§ **WHAT IS EXPECTED**
Set down the records again, keeping each line exactly as it is.

§ **SUPPLIED DATA**
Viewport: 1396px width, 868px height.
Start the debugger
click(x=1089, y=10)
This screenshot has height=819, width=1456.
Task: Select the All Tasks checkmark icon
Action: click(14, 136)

§ **OUTPUT**
Viewport: 1396px width, 868px height.
Start the debugger
click(x=1089, y=10)
This screenshot has height=819, width=1456.
Task: Select the All Tasks checkmark icon
Action: click(14, 136)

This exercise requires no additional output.